Things get serious for Alfons Schuhbeck in front of the Munich I district court on Thursday (9:00 a.m.). Because then it should be decided whether the star chef has to go to prison for tax evasion in the millions.
"I did a few things wrong," said the 73-year-old, beginning his confession. "I fooled myself, my friends and acquaintances and also my defense lawyers until the very end because I didn't want to admit that my business had failed."
The public prosecutor accuses Schuhbeck of using a computer program to smuggle revenue past the tax office. In total, there are more than 2.3 million euros in taxes that Schuhbeck is said to have evaded between 2009 and 2016 in the "Orlando" and the "Südtiroler Stuben".
After Schuhbeck's two-part confession, the question is no longer whether he will be convicted of tax evasion, but how high his sentence will be. Because according to a judgment of the Federal Court of Justice (BGH) from 2012, a prison sentence without probation threatens from a sum of one million euros in tax evasion.
"However, I would also like to ask the court to believe me that the amount of the canceled invoices in the "Südtiroler Stuben" was not as high as I have been accused of so far," said Schuhbeck in his confession. The authorities assume that more than 1,000 invoice numbers have disappeared. However, Schuhbeck had also reported technical difficulties in entering the invoices.
He asked the court "urgently to critically review the amount of the canceled invoices again," said Schuhbeck. But: "Unfortunately, it is no longer possible for me to submit further documents for this."

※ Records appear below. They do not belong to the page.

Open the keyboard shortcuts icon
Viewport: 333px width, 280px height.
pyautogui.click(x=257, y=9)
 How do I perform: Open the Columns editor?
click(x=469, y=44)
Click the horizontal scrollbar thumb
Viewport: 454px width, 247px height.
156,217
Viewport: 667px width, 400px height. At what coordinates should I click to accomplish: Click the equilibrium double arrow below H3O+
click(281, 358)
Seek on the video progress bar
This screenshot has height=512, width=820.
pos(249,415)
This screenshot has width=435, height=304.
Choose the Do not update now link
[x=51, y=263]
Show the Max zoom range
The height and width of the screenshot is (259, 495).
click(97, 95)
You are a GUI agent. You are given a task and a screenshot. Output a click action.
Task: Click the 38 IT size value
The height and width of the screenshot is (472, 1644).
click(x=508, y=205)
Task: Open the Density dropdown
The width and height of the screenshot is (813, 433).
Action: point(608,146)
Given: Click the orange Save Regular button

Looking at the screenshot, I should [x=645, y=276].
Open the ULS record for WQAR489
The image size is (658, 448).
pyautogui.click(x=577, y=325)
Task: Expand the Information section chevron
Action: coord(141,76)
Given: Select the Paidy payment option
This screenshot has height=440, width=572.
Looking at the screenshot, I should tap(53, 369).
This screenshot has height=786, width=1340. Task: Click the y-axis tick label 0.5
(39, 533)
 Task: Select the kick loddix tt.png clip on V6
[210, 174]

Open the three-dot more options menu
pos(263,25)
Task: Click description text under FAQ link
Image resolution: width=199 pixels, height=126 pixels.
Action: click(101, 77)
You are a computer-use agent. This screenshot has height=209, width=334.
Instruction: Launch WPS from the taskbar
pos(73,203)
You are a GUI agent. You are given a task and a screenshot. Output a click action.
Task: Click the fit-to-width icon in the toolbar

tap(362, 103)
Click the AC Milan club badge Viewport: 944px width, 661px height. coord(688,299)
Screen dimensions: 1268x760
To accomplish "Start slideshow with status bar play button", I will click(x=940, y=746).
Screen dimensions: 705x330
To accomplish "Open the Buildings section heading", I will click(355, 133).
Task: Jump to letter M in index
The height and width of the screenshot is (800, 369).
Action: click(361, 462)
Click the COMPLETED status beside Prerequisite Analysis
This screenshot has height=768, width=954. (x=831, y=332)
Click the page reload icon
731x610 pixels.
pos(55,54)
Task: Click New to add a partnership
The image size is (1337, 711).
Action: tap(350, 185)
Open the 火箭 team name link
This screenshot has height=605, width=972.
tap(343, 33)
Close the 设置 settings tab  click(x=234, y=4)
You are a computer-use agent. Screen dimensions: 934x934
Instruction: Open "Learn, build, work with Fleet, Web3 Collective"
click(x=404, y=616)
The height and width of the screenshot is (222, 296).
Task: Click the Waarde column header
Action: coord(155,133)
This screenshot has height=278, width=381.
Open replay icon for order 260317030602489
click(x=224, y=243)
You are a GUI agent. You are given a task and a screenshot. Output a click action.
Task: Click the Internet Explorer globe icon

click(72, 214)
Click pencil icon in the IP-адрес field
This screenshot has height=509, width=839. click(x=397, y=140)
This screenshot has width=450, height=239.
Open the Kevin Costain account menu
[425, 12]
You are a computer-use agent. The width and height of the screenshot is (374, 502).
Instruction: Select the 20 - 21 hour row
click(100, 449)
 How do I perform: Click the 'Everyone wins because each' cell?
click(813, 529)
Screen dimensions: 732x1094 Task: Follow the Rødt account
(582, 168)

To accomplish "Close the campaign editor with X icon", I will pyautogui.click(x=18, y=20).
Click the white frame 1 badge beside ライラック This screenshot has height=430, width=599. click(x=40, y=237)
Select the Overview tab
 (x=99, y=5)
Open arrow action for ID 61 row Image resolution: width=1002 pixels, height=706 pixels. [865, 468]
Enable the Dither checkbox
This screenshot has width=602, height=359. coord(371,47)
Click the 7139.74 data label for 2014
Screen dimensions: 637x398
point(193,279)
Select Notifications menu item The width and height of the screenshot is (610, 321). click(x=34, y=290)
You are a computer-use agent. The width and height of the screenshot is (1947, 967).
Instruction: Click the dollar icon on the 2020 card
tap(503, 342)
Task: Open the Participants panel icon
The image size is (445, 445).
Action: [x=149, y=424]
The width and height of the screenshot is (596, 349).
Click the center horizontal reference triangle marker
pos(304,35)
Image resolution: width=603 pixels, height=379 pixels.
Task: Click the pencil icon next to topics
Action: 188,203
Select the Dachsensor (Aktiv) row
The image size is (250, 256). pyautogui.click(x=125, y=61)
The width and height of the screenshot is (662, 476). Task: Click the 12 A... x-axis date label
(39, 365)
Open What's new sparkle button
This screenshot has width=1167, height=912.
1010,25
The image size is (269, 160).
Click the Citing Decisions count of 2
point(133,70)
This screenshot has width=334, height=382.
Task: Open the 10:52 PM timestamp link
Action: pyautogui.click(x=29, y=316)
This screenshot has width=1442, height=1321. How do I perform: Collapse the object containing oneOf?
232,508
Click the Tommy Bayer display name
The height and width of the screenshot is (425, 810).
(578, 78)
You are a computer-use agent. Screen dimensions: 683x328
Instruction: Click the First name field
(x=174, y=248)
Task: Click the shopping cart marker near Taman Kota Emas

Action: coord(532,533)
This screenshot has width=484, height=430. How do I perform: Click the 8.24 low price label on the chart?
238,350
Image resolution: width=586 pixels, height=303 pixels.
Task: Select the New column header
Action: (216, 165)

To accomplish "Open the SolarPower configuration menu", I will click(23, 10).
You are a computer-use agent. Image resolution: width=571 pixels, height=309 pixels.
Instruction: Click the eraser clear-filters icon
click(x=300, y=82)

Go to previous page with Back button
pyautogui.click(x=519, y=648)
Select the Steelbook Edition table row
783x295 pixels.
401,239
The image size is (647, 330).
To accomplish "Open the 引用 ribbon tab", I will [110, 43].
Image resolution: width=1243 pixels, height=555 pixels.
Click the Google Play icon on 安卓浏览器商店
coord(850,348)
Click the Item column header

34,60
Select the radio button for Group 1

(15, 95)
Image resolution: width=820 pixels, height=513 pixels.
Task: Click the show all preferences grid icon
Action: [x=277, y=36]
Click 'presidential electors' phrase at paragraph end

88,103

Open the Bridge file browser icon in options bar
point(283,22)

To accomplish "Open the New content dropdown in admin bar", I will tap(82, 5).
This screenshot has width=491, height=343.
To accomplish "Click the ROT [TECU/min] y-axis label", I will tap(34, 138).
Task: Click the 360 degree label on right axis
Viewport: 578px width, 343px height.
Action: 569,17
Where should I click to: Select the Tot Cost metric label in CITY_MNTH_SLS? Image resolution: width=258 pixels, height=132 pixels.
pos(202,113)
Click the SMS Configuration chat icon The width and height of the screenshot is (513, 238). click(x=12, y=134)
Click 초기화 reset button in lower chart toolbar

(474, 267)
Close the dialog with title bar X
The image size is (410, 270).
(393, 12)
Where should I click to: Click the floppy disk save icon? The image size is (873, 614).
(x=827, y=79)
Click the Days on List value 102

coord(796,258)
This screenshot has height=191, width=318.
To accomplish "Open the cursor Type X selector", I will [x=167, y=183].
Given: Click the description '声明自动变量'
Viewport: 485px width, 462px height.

Regardless of a verdict, the process has already had professional consequences for the TV chef, who had already filed for bankruptcy for his company last year: Bayerischer Rundfunk (BR) has temporarily removed Schuhbeck's cooking programs from the TV program because of the course of the negotiations the broadcaster announced the day after Schuhbeck's first confession. No further productions are currently planned.
On the second day of the trial, Schuhbeck had said: "If I could undo it, I would do it immediately". He added: "I stand before the ruins of my life's work."